Tugas Latihan 1:
Jawablah pertanyaan berikut berdasarkan kutipan berita tentang Desa Wadas.
(a) Kapan pasukan polisi datang ke Desa Wadas?
(b) Batu jenis apa yang akan ditambang di wilayah kampung itu?
(c) Sejak kapan warga Wadas diketahui menyatakan keberatan?
Tugas Latihan 2:
Cetak tanpa perubahan bagian kutipan berita tentang Desa Wadas yang diawali kata-kata yang memuat "Pasukan polisi berseragam" dan diakhiri dengan "pembangunan Bendungan Bener.".

Kutipan Sumber:
Jakarta, CNN Indonesia —
Selasa (8/2) pagi, situasi desa Wadas, Kabupaten Purworejo, Jawa Tengah tiba-tiba mencekam karena kedatangan bermobil-mobil pasukan polisi.
Pasukan polisi berseragam dan perlengkapan komplet datang ke kampung yang wilayahnya akan menjadi bagian dari tempat penambangan batu andesit untuk pembangunan Bendungan Bener.
Bendungan itu merupakan bagian dari Proyek Strategis Nasional (PSN), dan warga Wadas diketahui sudah melakukan keberatan sejak setidaknya pada enam-tujuh tahun lalu.

Data yang Diberikan:
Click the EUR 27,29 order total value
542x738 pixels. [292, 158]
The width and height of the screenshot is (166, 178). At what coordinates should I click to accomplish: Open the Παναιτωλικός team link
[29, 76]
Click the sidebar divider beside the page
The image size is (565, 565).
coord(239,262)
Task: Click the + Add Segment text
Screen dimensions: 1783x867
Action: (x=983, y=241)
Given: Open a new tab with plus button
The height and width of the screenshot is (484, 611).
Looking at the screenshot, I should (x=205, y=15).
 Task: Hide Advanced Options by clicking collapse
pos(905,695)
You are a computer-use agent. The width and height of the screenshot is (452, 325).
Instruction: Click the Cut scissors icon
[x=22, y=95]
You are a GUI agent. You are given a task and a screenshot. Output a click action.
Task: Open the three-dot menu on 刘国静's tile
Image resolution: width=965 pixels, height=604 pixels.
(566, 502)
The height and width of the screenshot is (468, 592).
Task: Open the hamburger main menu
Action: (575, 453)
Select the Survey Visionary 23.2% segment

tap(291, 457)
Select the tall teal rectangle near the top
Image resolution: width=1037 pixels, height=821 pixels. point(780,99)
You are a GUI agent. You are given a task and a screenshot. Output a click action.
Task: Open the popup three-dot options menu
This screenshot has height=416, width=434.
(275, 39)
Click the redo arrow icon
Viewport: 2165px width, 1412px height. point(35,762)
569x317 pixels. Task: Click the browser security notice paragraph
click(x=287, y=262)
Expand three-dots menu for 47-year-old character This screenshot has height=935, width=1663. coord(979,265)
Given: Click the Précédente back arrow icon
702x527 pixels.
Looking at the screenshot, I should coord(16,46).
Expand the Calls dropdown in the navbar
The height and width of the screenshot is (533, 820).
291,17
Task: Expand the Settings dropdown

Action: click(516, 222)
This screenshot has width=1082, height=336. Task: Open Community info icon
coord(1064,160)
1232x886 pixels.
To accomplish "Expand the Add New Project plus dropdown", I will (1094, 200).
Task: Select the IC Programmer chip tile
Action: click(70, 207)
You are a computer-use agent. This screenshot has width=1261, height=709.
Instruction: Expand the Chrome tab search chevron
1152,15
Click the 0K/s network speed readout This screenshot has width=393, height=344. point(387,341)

Jawaban Latihan 1:
(a) Selasa (8/2) pagi.
(b) Batu andesit.
(c) Sejak setidaknya enam-tujuh tahun lalu.

Jawaban Latihan 2:
Pasukan polisi berseragam dan perlengkapan komplet datang ke kampung yang wilayahnya akan menjadi bagian dari tempat penambangan batu andesit untuk pembangunan Bendungan Bener.